ロンドンでドナルドキーンさんと撮った写真を見ながら思い出を語る竹本鳴子さん=唐津市の人形浄瑠璃保存会

 日本文化を国内外に発信し続けたドナルド・キーンさんの訃報。交友があった唐津市の人形浄瑠璃義太夫竹本鳴子さん(69)は「体調が思わしくないとは聞いていたが…。日本芸能の知識を究めた人がついに逝ってしまった」と静かに受け止めた。

 初対面は2017年6月のイギリス。竹本さんも同行したロンドンでの古典浄瑠璃上演会だった。知人の引き合わせで対面した時のドナルドさんの目を、竹本さんは今でも覚えている。「好感のこもったまなざしだったように思う。日本の伝統芸能に取り組む人への尊敬を持つ人だった」。

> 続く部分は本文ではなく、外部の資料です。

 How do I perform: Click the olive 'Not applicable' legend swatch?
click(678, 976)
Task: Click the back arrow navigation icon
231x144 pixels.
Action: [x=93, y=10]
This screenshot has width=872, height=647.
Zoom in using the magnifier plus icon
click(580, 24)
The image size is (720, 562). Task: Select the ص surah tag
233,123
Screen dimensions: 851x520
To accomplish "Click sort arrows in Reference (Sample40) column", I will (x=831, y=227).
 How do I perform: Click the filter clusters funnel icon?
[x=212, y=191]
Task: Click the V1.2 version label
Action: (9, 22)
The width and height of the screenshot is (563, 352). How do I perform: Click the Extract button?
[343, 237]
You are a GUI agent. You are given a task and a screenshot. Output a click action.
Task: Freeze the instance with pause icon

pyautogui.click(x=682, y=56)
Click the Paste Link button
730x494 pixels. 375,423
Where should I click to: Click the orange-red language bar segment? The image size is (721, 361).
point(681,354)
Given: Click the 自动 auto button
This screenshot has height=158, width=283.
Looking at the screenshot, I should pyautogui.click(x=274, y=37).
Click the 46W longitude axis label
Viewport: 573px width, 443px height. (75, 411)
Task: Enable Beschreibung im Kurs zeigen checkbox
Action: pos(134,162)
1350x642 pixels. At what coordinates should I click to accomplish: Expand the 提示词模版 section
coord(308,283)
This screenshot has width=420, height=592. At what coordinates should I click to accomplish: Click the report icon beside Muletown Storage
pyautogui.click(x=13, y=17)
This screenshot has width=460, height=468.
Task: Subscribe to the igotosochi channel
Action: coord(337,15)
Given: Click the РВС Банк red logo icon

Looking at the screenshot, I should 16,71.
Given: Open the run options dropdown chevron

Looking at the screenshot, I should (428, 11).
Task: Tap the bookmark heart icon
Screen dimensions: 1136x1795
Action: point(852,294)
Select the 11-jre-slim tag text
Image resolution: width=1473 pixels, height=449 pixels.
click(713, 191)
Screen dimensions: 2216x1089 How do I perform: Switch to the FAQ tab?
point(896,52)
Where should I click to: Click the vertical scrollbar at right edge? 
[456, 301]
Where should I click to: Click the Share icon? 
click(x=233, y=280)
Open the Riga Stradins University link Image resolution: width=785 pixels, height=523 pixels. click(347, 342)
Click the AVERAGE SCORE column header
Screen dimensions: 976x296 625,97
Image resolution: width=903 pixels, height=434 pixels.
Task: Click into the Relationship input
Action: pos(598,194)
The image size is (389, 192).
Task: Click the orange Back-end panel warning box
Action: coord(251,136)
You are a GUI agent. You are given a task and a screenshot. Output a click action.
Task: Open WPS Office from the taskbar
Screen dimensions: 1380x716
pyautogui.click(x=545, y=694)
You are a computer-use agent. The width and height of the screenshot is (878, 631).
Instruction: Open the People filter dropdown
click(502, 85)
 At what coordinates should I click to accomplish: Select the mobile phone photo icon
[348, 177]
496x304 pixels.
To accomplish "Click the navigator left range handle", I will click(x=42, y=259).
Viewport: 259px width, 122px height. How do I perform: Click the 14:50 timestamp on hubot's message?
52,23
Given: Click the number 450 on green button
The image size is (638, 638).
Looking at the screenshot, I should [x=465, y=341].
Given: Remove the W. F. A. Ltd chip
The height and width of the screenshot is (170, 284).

 公演には、三味線奏者でドナルドさんの養子の誠己さんも出演していた。竹本さんは「ハードスケジュールをこなす誠己さんののどを何度も案じていた。優しい人だと感じた」と振り返る。

 「敗戦後に途切れかけた日本芸能が、今もこうして続いているのは彼のおかげ。ひと言お礼が言いたい」。竹本さんは泰斗の“終幕”を惜しんだ。